Motivation
==========
Haskell is a great language for data processing.
You load some data in the IO monad, parse it,
funnel the data through various functions and
write the result back to disk or display it
via a web server.
The programmer has the `let` and `where` patterns at hand
which can be used to sub-structure a single function, e.g.
workflow x y = let
a = f x
b = g a y
in h a b
To the environment program, however,
the values of the intermediate steps `a` and `b`
are invisible and the reader does not know you used
the auxiliary functions `f`, `g` and `h`,
although they might be important
when an outsider tries to check the correctness of
the result of the `workflow` function.
This is where the Provenience monad comes in.
How it works
============
The Provenience monad is an ordinary state monad transformer.
The state is a data flow
[graph](https://hackage.haskell.org/package/fgl "fgl"),
which we call the *variable store*. Nodes are
[Pandoc](https://hackage.haskell.org/package/pandoc "pandoc") renderings
of so-called *variables*. A variable is simply a pair of an ordinary
Haskell value together with its node in the graph.
A computation in the Provenience monad performs any number
of the following five actions.
* Register a new variable in the variable store
* Provide a description of a registered variable
(in form of a Pandoc [Block](http://hackage.haskell.org/package/pandoc-types/docs/Text-Pandoc-Definition.html#t:Block "Block"))
* Provide a short name for a registered variable (used in hyperlinks)

•••••

* **PROBLEMS**
(a) In the Haskell Provenience monad write-up, what is the data flow graph that serves as the monad's state called?
(b) Carry on the write-up about the Provenience monad from its final line.

* **INFORMATION PROVIDED**
•••••

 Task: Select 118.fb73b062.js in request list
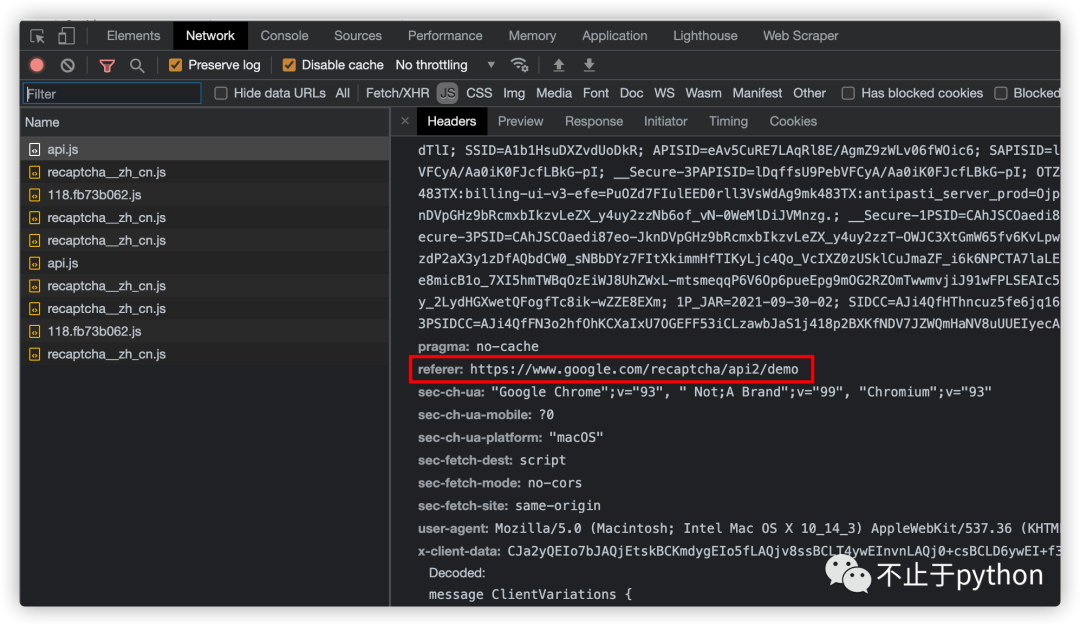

•••••

* **SOLVED TASKS**
(a) The variable store.

(b)
* Render the value of a registered variable into
its node in the variable store (as a Pandoc `Block`).
There is a class for default rendering methods akin to the `Show` class.
* Apply a variable holding a function to a variable holding a value,
similar to the `<*>` operator of `Applicative` functors.
In the Provenience monad, we write `<%>` instead.
The fifth action is the only action that adds edges to the
data dependency graph. Suppose we have registered a variable `f`
holding a value of type `a -> b` and a variable `x` holding a
value of type `a`. The description of `f` should explain to the reader
what the function that is the value of `f` does.
The monadic action
y <- pure f <%> x
does not register `y` as a new variable; instead `y` points to the same
node in the variable store as `f`. However, the value of `y` is the
application of the value of `f` to the value of `x` and there is now
an edge from `x` to `y` in the data flow graph labelled with the
description of `f`. If `y` is not itself a function
but the desired result, you should overwrite the node's description
(which is still the description of `f`) with a new description of
the value of `y`.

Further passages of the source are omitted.